Während Grevens Kirchen 2020 im ersten Lockdown wie anderswo allerdings zum Fest der Auferstehung Jesu verschlossen blieben, haben sich die lokalen Gemeinden, evangelisch wie katholisch, in diesem Jahr auf das Virus und seine Regeln eingestellt. Freiluftgottesdienst im Pfarrgarten bei den Protestanten. Maskenpflicht, Abstandsregeln und YouTube-Livestream bei den Katholiken.

Und so ist auch die Osternacht in Sankt Martinus, der alten Stadt- und Marktkirche, am Karsamstag eine andere. Leere Reihen in den Kirchenbänken prägen das Bild der sonst gut besuchten Messe bei Kerzenschein. „Eine Feier unter besonderen Bedingungen“, nennt es Pfarrer Klaus Lunemann, als er vorm Südportal der Kirche die Osterkerze am flackernden Feuer entzündet.

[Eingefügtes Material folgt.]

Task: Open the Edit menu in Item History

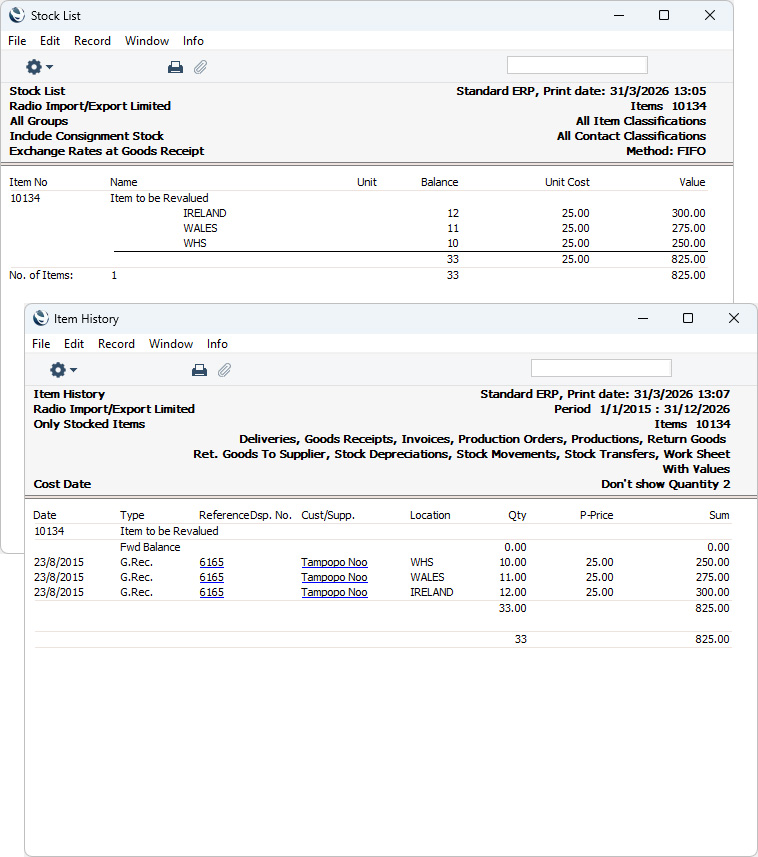Action: pos(74,344)
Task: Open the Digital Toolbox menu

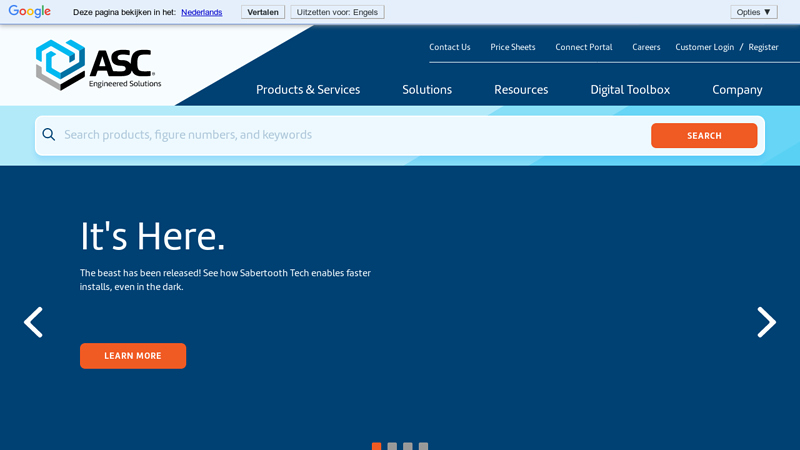Action: [630, 90]
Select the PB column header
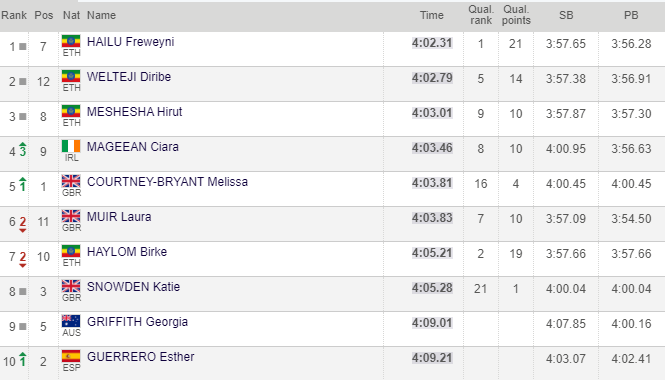Viewport: 665px width, 380px height. (631, 15)
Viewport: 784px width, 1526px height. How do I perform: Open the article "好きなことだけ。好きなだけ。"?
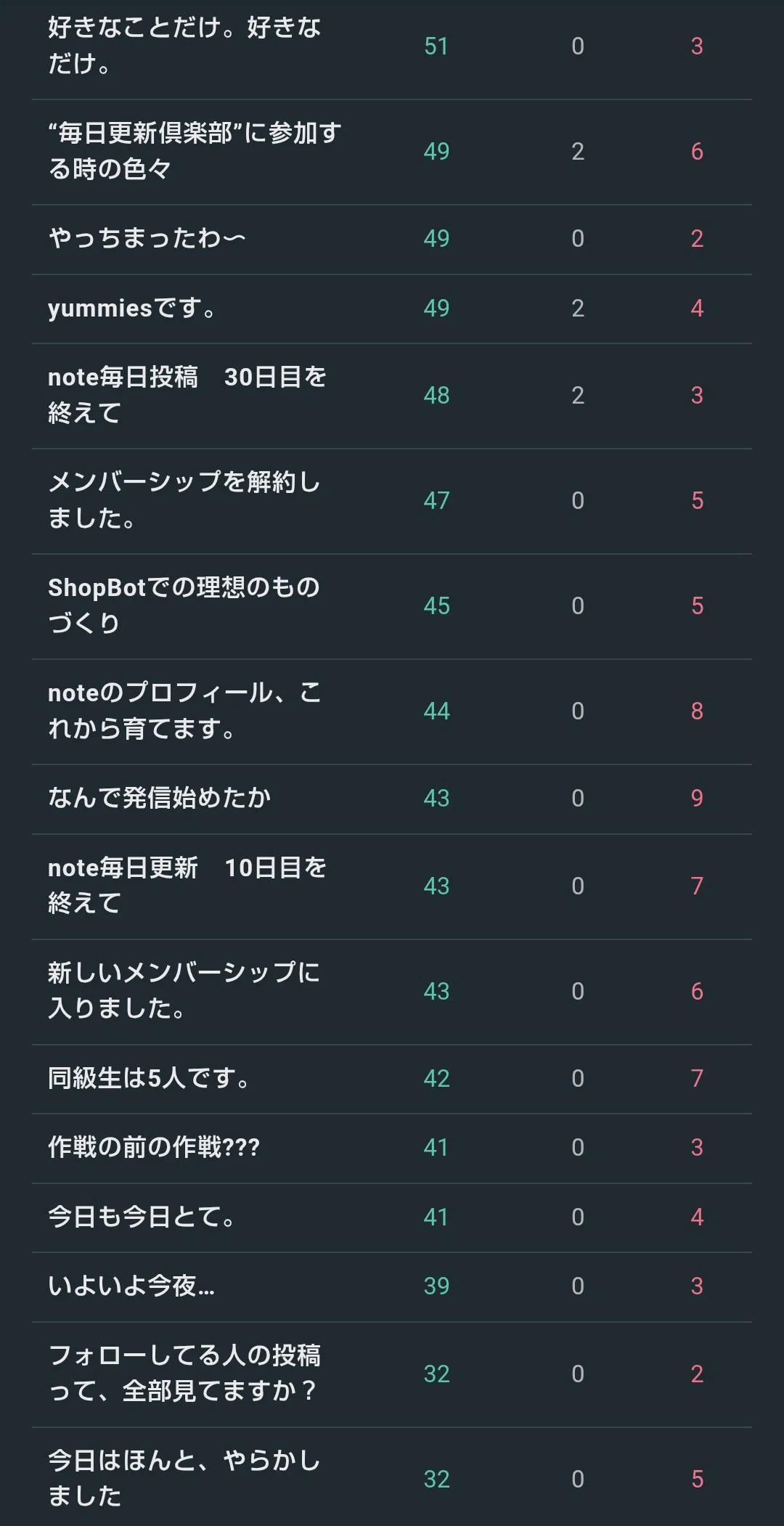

So viel Tradition darf dann nämlich doch noch sein.

In seiner Predigt spricht Lunemann anschließend aus, was viele bewegt: Die Corona-Pandemie als „unfassbare“ Zeit genauso wie die Dauerkrise der katholischen Amtskirche und ihrer Eliten, deren Handeln bei der Aufklärung von Missbrauch oder im Umgang mit Fra uen, Schwulen und Lesben immer mehr Katholiken an „ihrer“ Kirche verzweifeln lässt. Lunemann plädiert dafür, ihr dennoch nicht den Rücken zu kehren: „Es ist besser in der Kirche aufzutreten als auszutreten“, lautet sein dringender Appell.

Sich in Engagement statt Resignation zu üben, dafür wirbt wiederum auch Jörn Witthinrich, Lunemanns evangelischer Amtskollege, im Schatten der Christuskirche. Es brauche mehr „Mut-Anfälle“ statt Wut beim Kampf gegen häusliche Gewalt im Lockdown genauso wie beim Eintreten gegen ausländerfeindliche Parolen, wie sie unlängst wieder in der Debatte um Container für Geflüchtete in der Minnebuschsiedlung zu hören gewesen seien. Seine Wut äußern könne jeder. „Aber Mut-Anfälle sind Aktionen für das Leben, die viel besser zu Ostern passen“, sagt Witthinrich und wird am Ende selbst für seinen Mut belohnt. Denn die dunklen Regenwolken am Osterhimmel ziehen weitgehend gefahrlos ab.

Open-Air-Gottesdienst Anfang April? Geht also doch.